— Task brief —
I need the lines from the one holding "Task: Click the g" to the last line of the data below repeated exactly, both included, without pictures.
----
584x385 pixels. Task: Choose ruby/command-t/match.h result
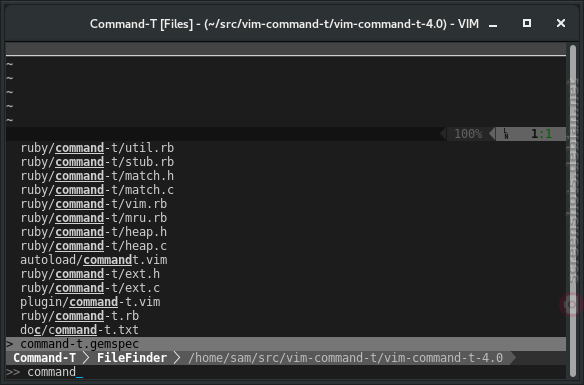[97, 176]
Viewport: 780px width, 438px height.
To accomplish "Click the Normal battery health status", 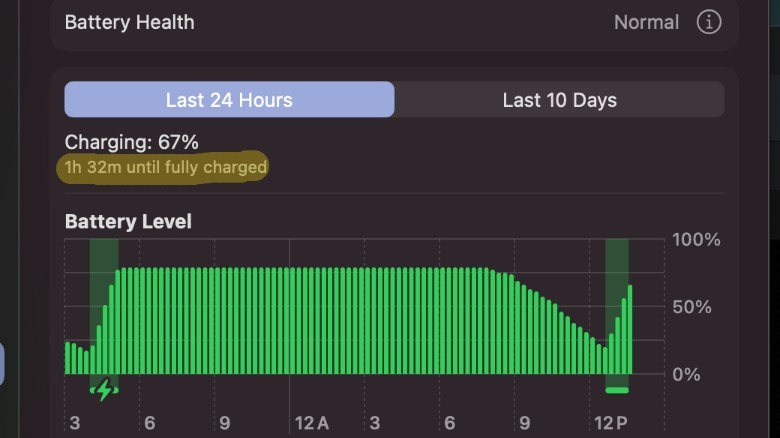I will coord(646,22).
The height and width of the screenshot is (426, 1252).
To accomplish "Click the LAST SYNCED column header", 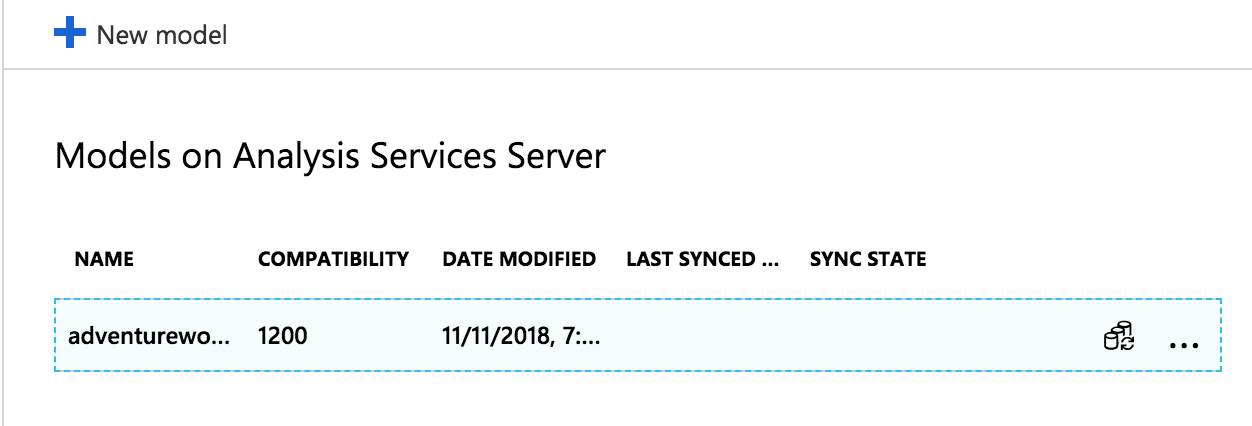I will click(702, 260).
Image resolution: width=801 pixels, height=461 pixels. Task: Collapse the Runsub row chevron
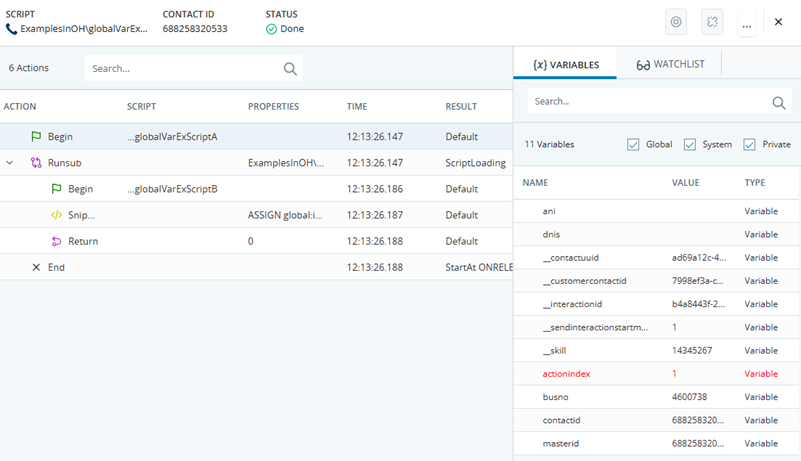[10, 163]
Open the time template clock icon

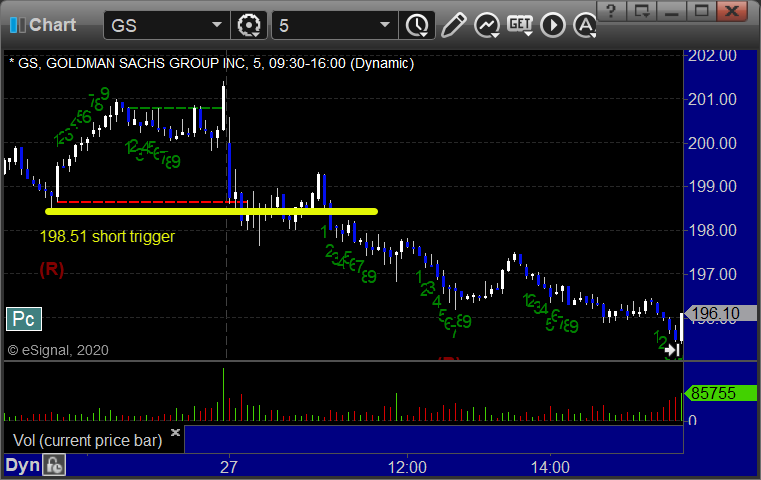(417, 24)
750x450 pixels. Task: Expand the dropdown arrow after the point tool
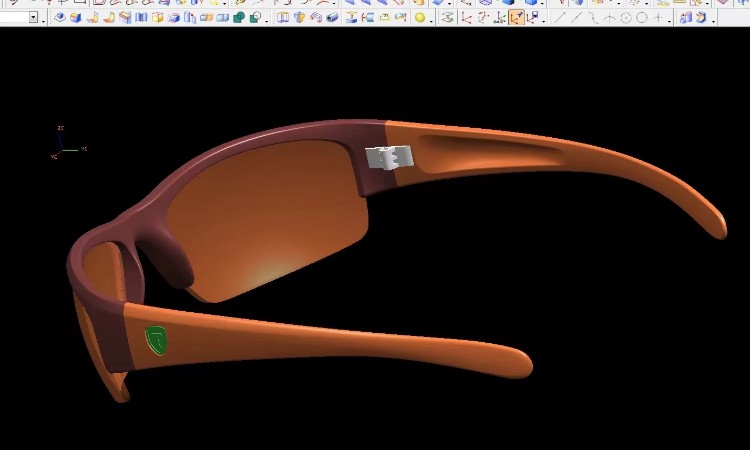tap(669, 17)
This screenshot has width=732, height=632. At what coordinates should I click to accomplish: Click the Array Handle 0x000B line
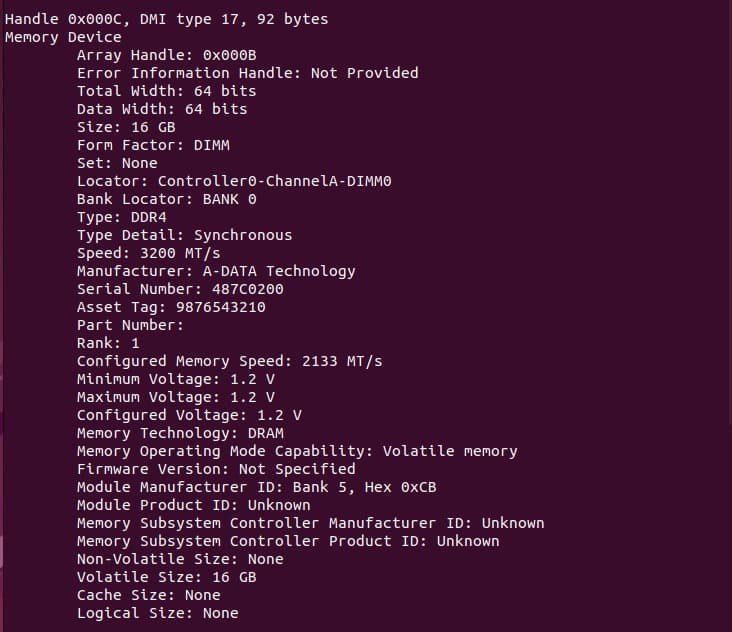coord(159,55)
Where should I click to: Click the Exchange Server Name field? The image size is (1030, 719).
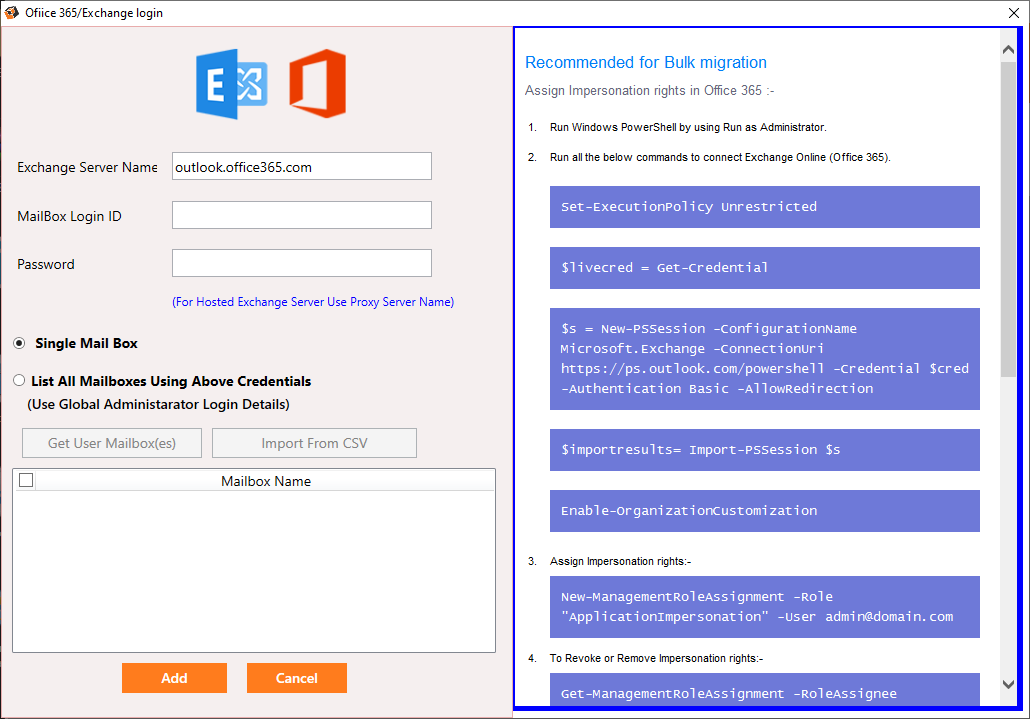pos(301,167)
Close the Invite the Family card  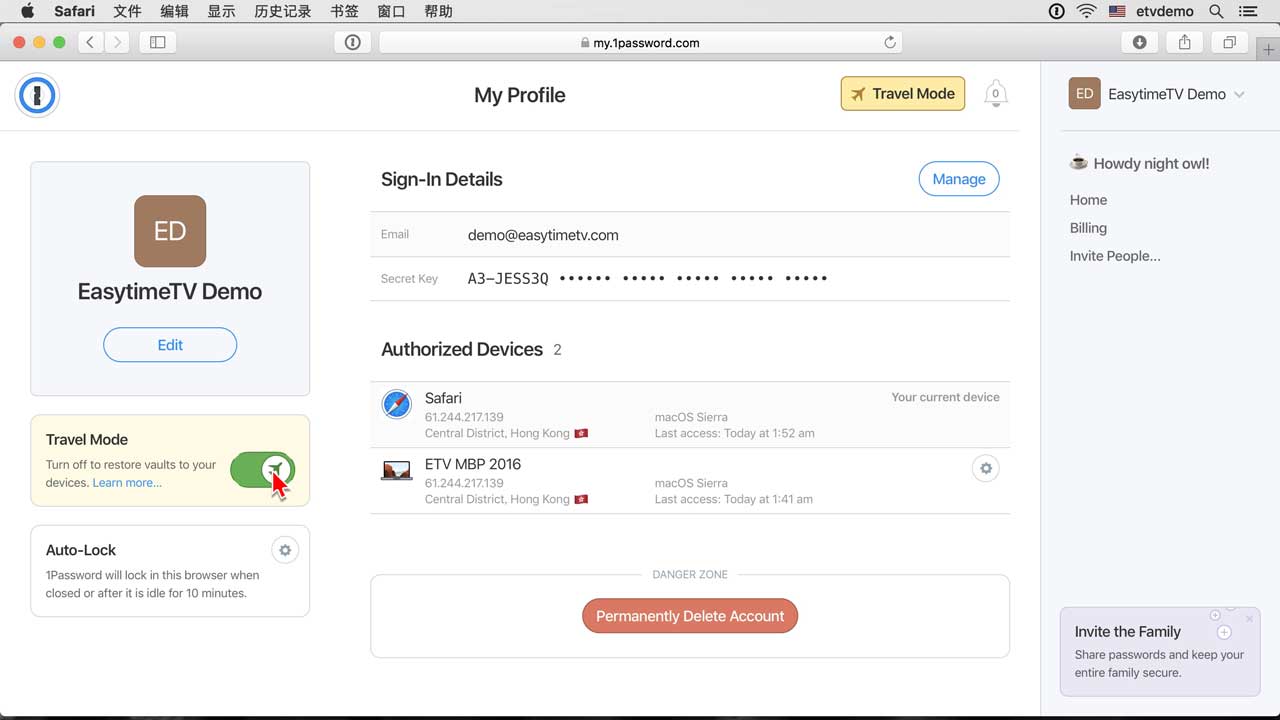pos(1249,619)
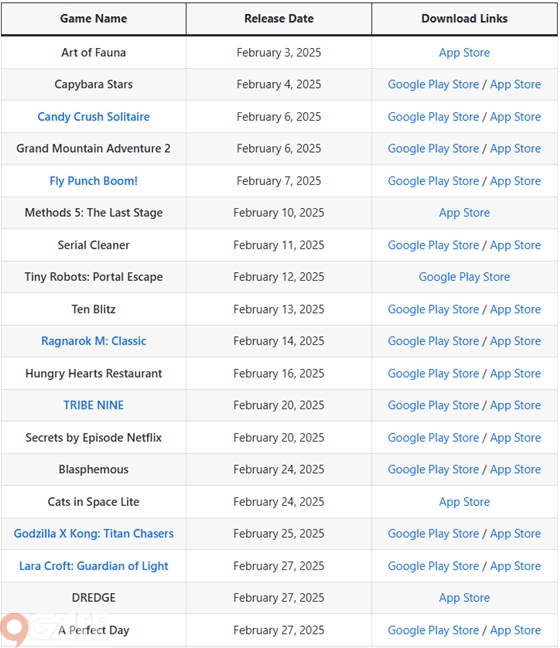The image size is (560, 648).
Task: Click Google Play Store link for Serial Cleaner
Action: pos(433,245)
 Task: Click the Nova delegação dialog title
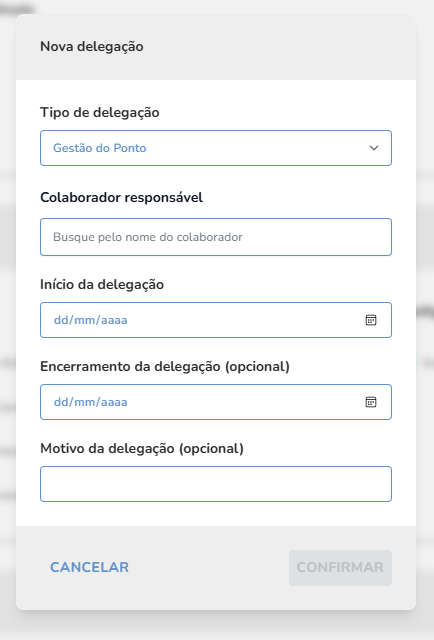pos(91,47)
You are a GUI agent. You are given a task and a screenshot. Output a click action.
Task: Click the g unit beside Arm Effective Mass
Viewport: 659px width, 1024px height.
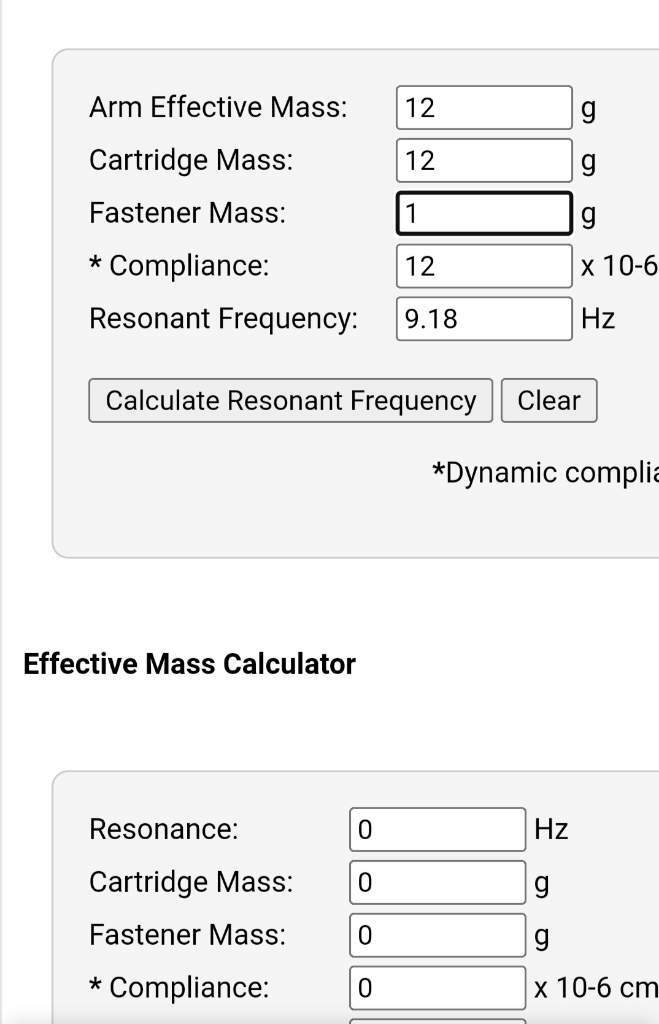588,110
----
— Solved problem —
Task: Click the g unit beside Arm Effective Mass
Viewport: 659px width, 1024px height.
588,110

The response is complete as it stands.